- Exercise objective:
Repeat the records in full and exactly, omitting pictures.

─── Data for analysis ───

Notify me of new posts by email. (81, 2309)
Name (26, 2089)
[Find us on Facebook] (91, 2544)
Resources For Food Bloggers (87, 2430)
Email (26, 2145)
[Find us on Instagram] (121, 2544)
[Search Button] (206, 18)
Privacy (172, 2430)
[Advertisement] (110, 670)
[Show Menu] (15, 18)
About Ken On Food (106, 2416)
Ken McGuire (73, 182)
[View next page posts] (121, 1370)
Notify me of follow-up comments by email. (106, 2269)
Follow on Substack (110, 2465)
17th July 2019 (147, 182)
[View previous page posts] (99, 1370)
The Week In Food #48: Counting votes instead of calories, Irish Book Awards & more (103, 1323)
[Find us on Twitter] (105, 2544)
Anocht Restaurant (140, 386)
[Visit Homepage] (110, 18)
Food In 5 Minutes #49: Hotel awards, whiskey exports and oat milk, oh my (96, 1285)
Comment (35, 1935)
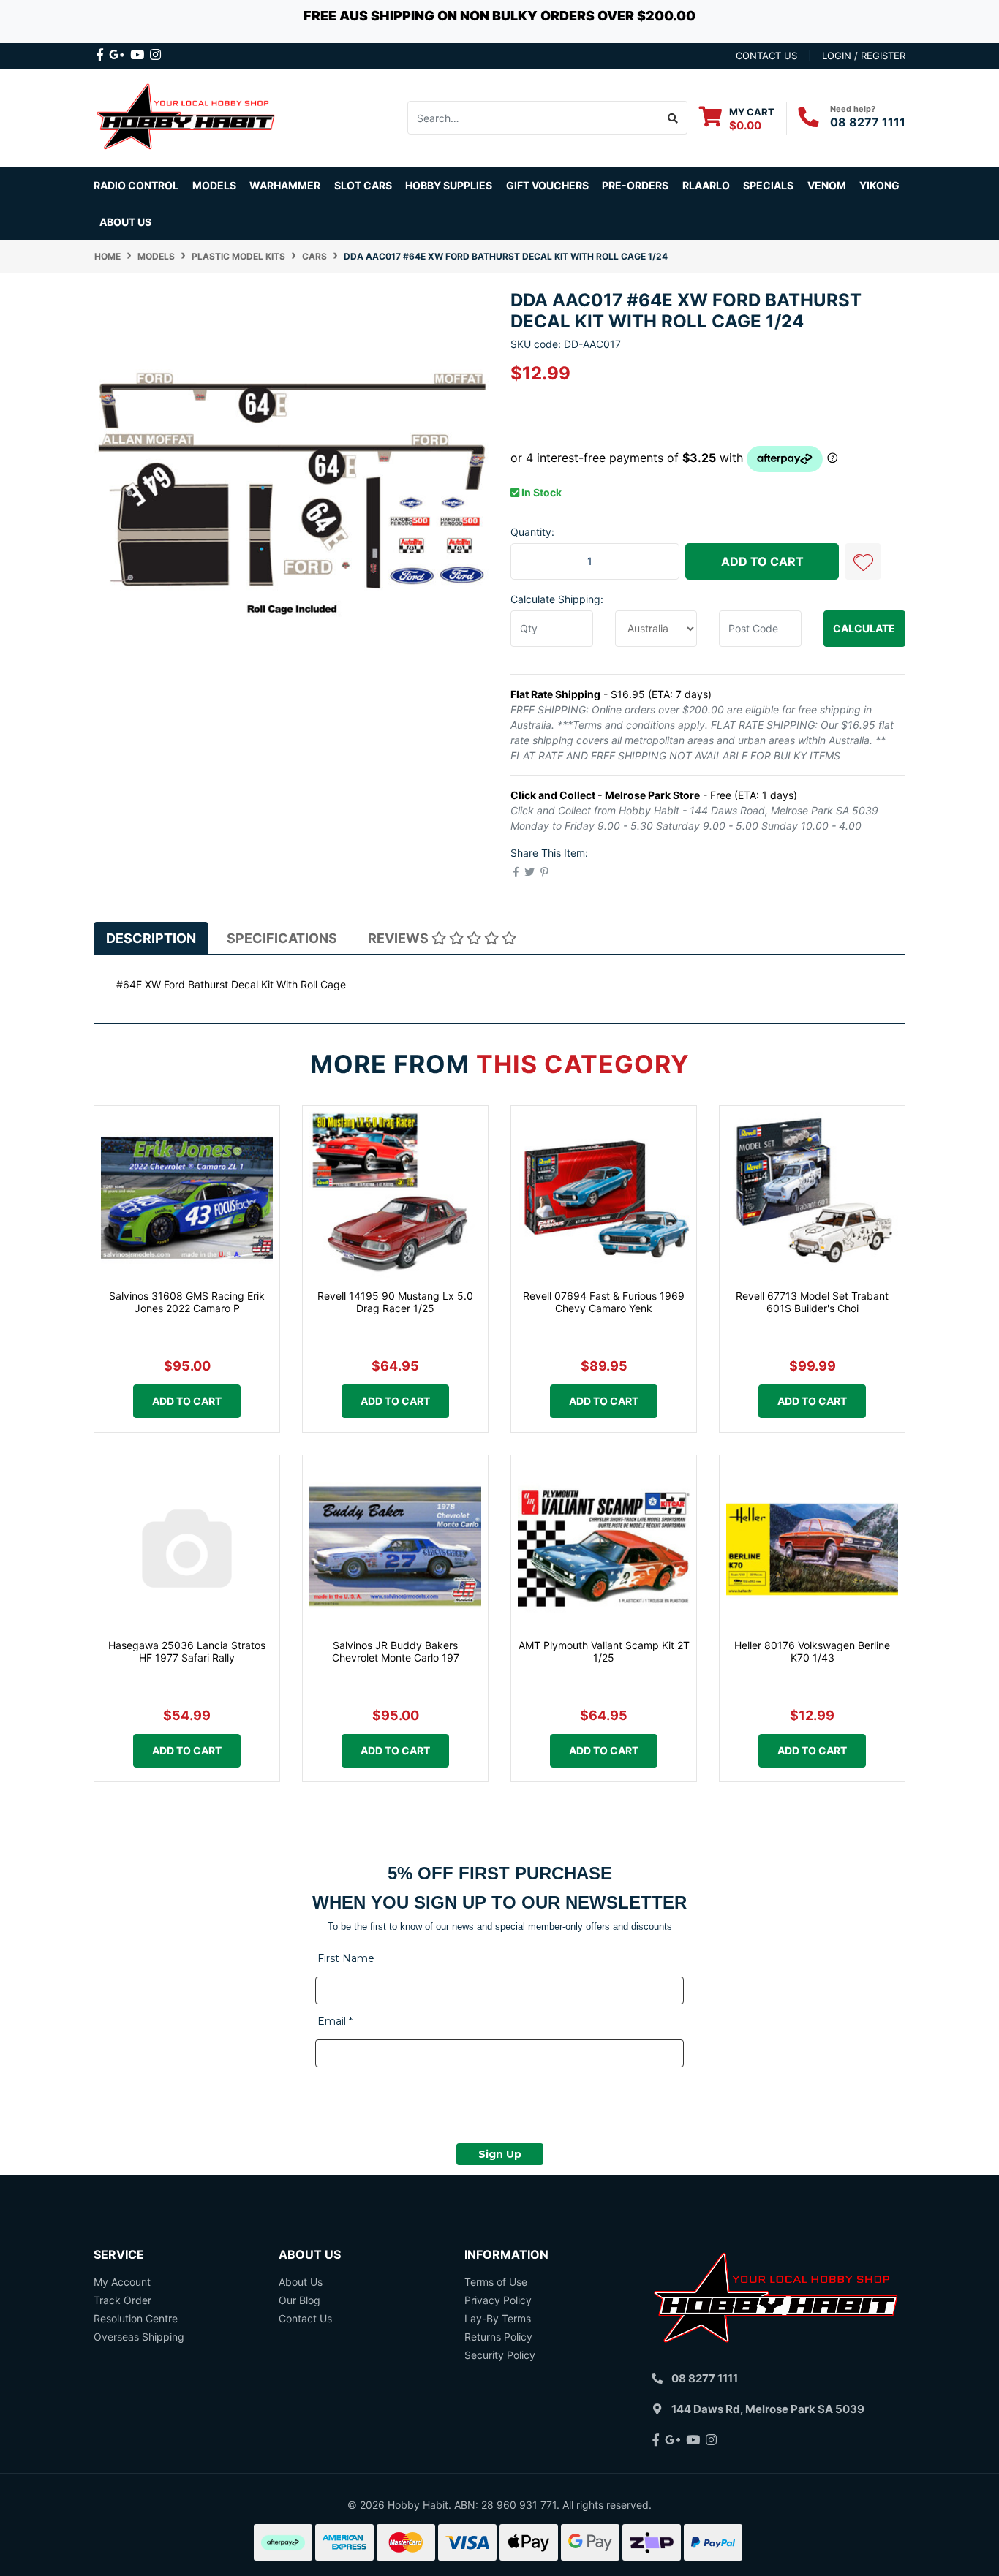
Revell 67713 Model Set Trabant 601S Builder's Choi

───

- Result below:
Notify me of new posts by email. (81, 2309)
Name (26, 2089)
[Find us on Facebook] (91, 2544)
Resources For Food Bloggers (87, 2430)
Email (26, 2145)
[Find us on Instagram] (121, 2544)
[Search Button] (206, 18)
Privacy (172, 2430)
[Advertisement] (110, 670)
[Show Menu] (15, 18)
About Ken On Food (106, 2416)
Ken McGuire (73, 182)
[View next page posts] (121, 1370)
Notify me of follow-up comments by email. (106, 2269)
Follow on Substack (110, 2465)
17th July 2019 (147, 182)
[View previous page posts] (99, 1370)
The Week In Food #48: Counting votes instead of calories, Irish Book Awards & more (103, 1323)
[Find us on Twitter] (105, 2544)
Anocht Restaurant (140, 386)
[Visit Homepage] (110, 18)
Food In 5 Minutes #49: Hotel awards, whiskey exports and oat milk, oh my (96, 1285)
Comment (35, 1935)
Revell 67713 Model Set Trabant 601S Builder's Choi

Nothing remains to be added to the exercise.